The cold tier relies on searchable snapshots which is a commercial feature that requires a commercial license. In this tier only the primary shard is deployed on the nodes and the resiliency is handled through a snapshot of the shards stored on e.g. S3. These nodes will also hold data for a specific time period and once the data is exceeds the threshold it is moved to the frozen tier. It is possible to skip the warm tier and move data directly to the cold tier to save cost.

The frozen tier work with all indices stored in S3 and only some parts of the data stored cached on the nodes. This type of node can handle very large amounts of data (hundreds of TB per node) which makes it very cost effective in a scenario like yours.

I will leave sizing of the cold and frozen ties to someone at Elastic as it is a commercial feature I do not have hands-on experience with.

Storing 14 days worth of data on hot tier style node like we described above would require 28 nodes. It may be worth skipping the warm tier and move data directly to the cold tier. If we assume these nodes hold twice the amount of data the hot nodes do and that no replica is required, this tier would need 15 nodes to hold 30 days worth of data. You then need to add some frozen nodes to the cluster, but I am not sure how many would be suitable.
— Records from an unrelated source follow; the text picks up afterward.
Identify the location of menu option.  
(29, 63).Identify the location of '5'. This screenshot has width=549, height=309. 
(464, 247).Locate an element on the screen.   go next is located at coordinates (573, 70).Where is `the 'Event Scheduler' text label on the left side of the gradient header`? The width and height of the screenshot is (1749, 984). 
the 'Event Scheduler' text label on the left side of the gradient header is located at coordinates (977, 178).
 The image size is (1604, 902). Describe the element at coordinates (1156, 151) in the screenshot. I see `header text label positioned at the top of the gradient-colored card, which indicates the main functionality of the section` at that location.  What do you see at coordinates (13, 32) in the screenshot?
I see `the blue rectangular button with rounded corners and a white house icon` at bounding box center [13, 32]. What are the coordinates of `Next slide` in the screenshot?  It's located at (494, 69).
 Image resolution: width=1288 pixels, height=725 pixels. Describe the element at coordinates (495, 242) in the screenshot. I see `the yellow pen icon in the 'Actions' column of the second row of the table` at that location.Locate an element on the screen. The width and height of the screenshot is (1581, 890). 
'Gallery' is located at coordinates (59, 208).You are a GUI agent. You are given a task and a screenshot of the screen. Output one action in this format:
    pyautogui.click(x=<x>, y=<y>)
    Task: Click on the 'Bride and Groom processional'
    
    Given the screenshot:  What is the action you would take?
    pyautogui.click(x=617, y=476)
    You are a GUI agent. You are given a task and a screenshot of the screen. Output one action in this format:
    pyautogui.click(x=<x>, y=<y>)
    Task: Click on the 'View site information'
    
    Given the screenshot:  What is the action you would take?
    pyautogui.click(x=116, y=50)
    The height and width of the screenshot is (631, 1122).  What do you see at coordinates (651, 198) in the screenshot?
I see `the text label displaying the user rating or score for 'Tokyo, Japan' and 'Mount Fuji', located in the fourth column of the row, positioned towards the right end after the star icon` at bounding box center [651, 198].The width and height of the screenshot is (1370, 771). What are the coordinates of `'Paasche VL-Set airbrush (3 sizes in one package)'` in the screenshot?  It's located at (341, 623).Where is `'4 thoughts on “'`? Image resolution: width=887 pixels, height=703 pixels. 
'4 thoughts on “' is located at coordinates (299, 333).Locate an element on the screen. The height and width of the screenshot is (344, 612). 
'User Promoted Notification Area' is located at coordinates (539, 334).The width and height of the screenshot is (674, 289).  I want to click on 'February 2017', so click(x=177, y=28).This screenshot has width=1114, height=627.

As you can see a tiered cluster like the one described here can save you a lot of hardware cost and you can adapt the specification of the nodes and time data is stored in the different tiers to best suit your requirements. You would however need to test it and see how a tiered approach measures up to your query latency requirements and contact Elastic to size it properly if you want to use searchable snapshots.

You may also reduce size and cost by storing different types of data for different periods of time or have them transition tiers at different intervals.

2 Likes

Okay
Thank you very much for all this information, I will follow it carefully

Or I had another question

If we assume that I have stored data for the last 14 days in an SSD storage space and then I migrate the data to an HDD storage space

Can you tell me how this operation works?

For example, I will store data in an SSD, so how will I migrate data to HDD?

You would move data between different types of nodes using ILM in a hot-warm architecture (can be hot-warm-cold-frozen or hot-cold-frozen etc as described erlier)

I understand from your words that I cannot transfer data from one storage space to another?

Well, if you make 14 nodes with SSD storage and another 14 with HDD storage
Then make the hot layer on the SDD and the cold layer on the HDD

Does this help? Does it have side effects?